Но Мосс был окрылён даже одним полученным сообщением. Он распечатал его и теперь мог подолгу сидеть, таращась в чёрные буквы на белоснежном листе, не сдерживая счастливую улыбку. Потом бросался к бумаге или компьютеру и рисовал. Рисунки ему казались гениальными, но заказчик не всегда был доволен, просил переделать: было слишком много деталей и завитков. А от этой новой техники Мосс теперь получал истинное удовольствие. Он прорисовывал каждый миллиметр, не оставляя белого поля, и злился, когда ему тыкали, мол, ничего не разобрать. Слепцы, как могут они судить его, ДРУГОГО?!
Всё чаще он подходил к портрету матери и подолгу стоял, вглядываясь. Один раз даже намерился подправить какой-то несовершенный штрих, но Вера его остановила. Нехотя Мосс признал её правоту, ведь отец видел мать такой, какой она была на рисунке, пусть несовершенном, так вправе ли он что-то менять?

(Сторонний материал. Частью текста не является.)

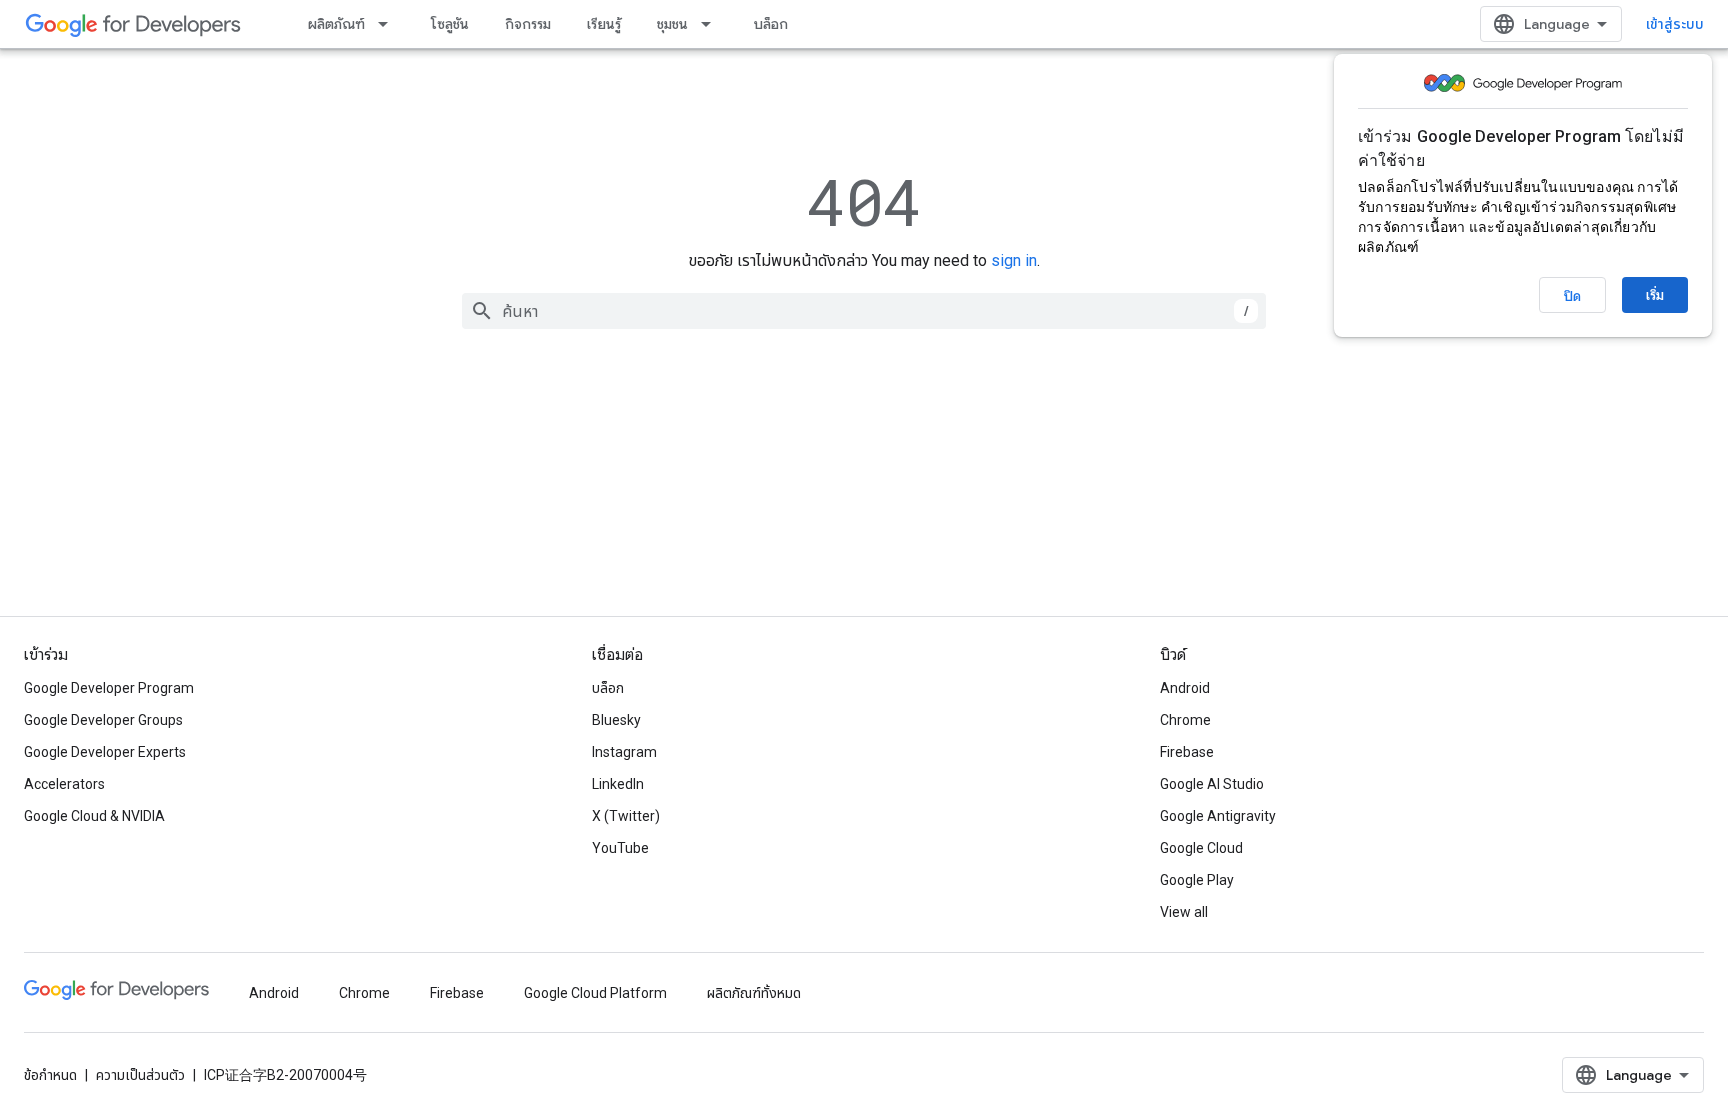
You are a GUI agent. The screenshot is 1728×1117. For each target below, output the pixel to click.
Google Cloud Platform (595, 993)
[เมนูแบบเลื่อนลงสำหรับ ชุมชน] (712, 24)
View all (1184, 912)
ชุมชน (672, 24)
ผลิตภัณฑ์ (336, 24)
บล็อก (771, 24)
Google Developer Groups (103, 720)
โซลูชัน (450, 24)
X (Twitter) (626, 816)
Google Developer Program (109, 688)
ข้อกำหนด (50, 1075)
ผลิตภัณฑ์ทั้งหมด (754, 993)
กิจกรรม (528, 24)
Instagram (624, 752)
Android (1185, 688)
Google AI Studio (1212, 784)
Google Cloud (1201, 848)
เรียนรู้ (604, 24)
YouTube (620, 848)
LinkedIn (618, 784)
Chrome (1185, 720)
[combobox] (864, 311)
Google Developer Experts (105, 752)
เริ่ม (1655, 295)
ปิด (1572, 296)
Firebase (1187, 752)
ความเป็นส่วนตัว (140, 1075)
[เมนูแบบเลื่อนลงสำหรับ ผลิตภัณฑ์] (389, 24)
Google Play (1197, 880)
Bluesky (616, 720)
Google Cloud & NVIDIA (94, 816)
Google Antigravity (1218, 816)
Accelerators (64, 784)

И с каким-то животным наслаждением Мосс сам отвечал на свой вопрос: да, он вправе. Ему теперь позволено то, что немыслимо было представить раньше.
Он свободен.
Он может делать то, что хочет.
Он заслужил это.
Мосс позвонил паре заказчиков, а также в своё издательство и сказал, что теперь будет рисовать иначе, и если они хотят с ним работать, им надо смириться. О том, что заказов ему могут больше не дать, он не задумывался вообще, а часами сидел в полутёмной комнате и прорисовывал тонкие травинки и жилки листа на ладонях героя или мельчайшие точки на фактуре ткани его одежды. От комментариев Веры, что при печати ничего этого видно не будет, отмахнулся. Какая разница? Главное – он волен делать то, что хочет. Только так и никак иначе. Он – избранный, один из десяти миллионов.

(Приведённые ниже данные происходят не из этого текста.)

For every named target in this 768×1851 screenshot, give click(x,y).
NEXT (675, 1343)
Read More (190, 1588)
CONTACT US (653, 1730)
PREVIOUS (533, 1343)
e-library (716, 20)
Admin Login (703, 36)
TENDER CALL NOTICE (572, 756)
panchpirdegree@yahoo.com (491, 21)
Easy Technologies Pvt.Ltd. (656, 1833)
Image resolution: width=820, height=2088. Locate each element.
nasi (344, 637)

Новые изменения в организме уже не были сюрпризом. Мосс не просто бросил курить, к его горлу подступала удушающая тошнота только от одного запаха курева, но пальцы скучали по сигарете, и он теперь постоянно крутил карандаш и насторожённо присматривался к тем, кто делал то же самое. Острота вкусовых рецепторов усилилась ещё больше, но Мосс полностью отказался от привычных блюд, перейдя на самую примитивную пищу, которую он ел микроскопическими дозами, разделяя на шесть-семь приёмов за день. Мясо и рыбу из рациона он исключил, горячего не выносил, предпочитая холодную еду, и постоянно сосал что-нибудь сладкое: кусочек сахара, леденец, сушёные ягоды.
Большая булавка – та самая, с паучком, которую дал ему Логинов, теперь стала полноценным его талисманом. Мосс до смерти боялся её потерять и уже не таскал с собой, как раньше, а клал на прикроватную тумбочку, неизменно головкой-шаром в направлении изголовья кровати – в этом было для него что-то наподобие успокоительного ритуала: засыпая и просыпаясь, видеть остриё повёрнутым «от себя». Спал он по-прежнему нервно, суетно, просыпался через каждые два-три часа и долго всматривался в размытое, едва проступающее в темноте белёсое пятно потолка. Снов Мосс не помнил, но знал – иногда ему снились кошмары, которые тут же забывались, и только нащупав пальцами на прикроватной тумбе стеклянный кругляшок булавочной головки, он приходил в себя, успокаивался и мог заснуть снова.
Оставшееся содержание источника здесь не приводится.